Гейл встретился с Хаммером в СССР в 1978 году на медицинской конференции, проводившейся в МГУ, и затем сблизился с ним благодаря инициативе Хаммера найти лекарство от рака. Лучшего способа предложить помощь пострадавшим в Чернобыле, чем через Хаммера, нельзя было придумать.
Гейл дозвонился до него и разъяснил потенциальную важность пересадок костного мозга для спасения жертв облучения. В тот же день Хаммер написал письмо Горбачеву, поддерживая предложение Гейла, и отправил его по телексу в Кремль. Во второй половине дня в четверг доктор в сопровождении свиты фоторепортеров уже шагал по международному аэропорту Лос-Анджелеса, держа в руках билеты до Москвы[1020].

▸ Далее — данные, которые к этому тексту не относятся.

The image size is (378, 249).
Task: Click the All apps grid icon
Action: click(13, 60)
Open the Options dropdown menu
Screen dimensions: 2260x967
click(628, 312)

На лестничных площадках больницы № 6 операторы станции собирались поболтать, покурить и обсудить загадку, которая занимала их всех, – причины аварии, из-за которой они все попали сюда[1021]. Сотрудники КГБ и прокуратуры ходили из палаты в палату, опрашивая пациентов, пожарные и инженеры ЧАЭС строили предположения, но никто не знал, как мог случиться взрыв. Даже те, кто изучал инженерное дело и физику реакторов, – Дятлов, Александр Акимов, Леонид Топтунов, Саша Ювченко – все еще не могли понять этого[1022].